In Focus is a series of commentary and articles that takes an in-depth look at specific topics that are relevant to clean fuels.
In 2008, for example, nitrogen oxides (NOx) averaged 45 micrograms per cubic meter, higher than allowed under India's national air quality standards. Much of India's air pollution comes from diesel sources and construction dust, but not all of it.
"Petrol vehicles still release emissions, for example, volatile organic compounds and nitrogen oxides," said Sophie Punte, executive director of CAI-Asia.
There are reasons why the country's air quality is declining. Fortunately, those same drivers also could lead to an improved situation.

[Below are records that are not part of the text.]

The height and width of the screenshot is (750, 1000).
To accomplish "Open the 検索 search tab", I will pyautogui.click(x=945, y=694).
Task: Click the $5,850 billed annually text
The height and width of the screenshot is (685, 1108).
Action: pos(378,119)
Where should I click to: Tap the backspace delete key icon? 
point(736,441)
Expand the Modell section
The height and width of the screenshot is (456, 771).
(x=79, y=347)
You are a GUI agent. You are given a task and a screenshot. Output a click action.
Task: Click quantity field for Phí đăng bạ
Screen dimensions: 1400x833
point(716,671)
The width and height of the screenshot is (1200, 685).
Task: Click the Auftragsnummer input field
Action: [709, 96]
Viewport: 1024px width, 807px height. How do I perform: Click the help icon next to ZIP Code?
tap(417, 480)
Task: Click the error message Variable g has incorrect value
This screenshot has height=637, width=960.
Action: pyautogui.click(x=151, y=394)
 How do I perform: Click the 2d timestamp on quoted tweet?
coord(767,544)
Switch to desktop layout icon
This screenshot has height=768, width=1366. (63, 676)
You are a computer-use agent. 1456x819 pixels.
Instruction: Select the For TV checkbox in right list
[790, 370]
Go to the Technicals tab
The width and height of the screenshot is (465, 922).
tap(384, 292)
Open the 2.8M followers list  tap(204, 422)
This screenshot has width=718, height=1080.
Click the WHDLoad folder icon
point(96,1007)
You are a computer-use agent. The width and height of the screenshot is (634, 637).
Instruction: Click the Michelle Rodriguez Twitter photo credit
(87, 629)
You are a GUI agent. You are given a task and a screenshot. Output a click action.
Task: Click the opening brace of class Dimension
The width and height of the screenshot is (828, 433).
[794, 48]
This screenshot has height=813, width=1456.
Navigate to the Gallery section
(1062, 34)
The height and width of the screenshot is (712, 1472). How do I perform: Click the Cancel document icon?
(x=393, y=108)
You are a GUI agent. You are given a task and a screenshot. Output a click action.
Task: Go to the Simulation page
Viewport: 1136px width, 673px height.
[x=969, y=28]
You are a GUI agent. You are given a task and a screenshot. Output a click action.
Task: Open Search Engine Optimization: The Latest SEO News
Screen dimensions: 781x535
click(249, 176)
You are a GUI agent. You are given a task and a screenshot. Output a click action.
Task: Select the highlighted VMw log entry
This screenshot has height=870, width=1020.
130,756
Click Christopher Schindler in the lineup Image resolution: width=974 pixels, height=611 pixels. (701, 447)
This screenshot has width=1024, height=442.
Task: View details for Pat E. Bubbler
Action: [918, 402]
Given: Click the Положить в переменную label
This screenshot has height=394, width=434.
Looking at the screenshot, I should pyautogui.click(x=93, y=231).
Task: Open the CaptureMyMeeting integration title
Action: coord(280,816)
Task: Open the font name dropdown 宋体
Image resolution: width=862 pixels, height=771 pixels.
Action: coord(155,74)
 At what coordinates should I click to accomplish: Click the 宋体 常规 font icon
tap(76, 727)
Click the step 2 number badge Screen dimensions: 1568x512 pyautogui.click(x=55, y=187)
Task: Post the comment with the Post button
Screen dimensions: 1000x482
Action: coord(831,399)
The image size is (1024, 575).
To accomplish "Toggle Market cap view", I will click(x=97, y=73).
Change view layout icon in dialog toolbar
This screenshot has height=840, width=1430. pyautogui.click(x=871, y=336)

The motorization index in India is currently about a tenth of developed regions like the U.S.A. and Europe but is climbing rapidly. The Centre for Science and Environment, an environmental advocacy group based in New Delhi, estimates that the Indian capital is adding 300,000 cars a year. For India as a whole, figures from CAI-Asia and others show that the vehicle population will more than double between 2005 and 2015, from 50 million to 125 million in 10 years.
Data from the New Delhi-based Society of Indian Automobile Manufacturers (SIAM), a trade association, show that sales in 2009-2010 alone were 12.3 million, with three out of four vehicles being two-wheelers. The increasing number of vehicles results in more pollution, and emission standards will have to be tightened in the future to keep things from getting worse.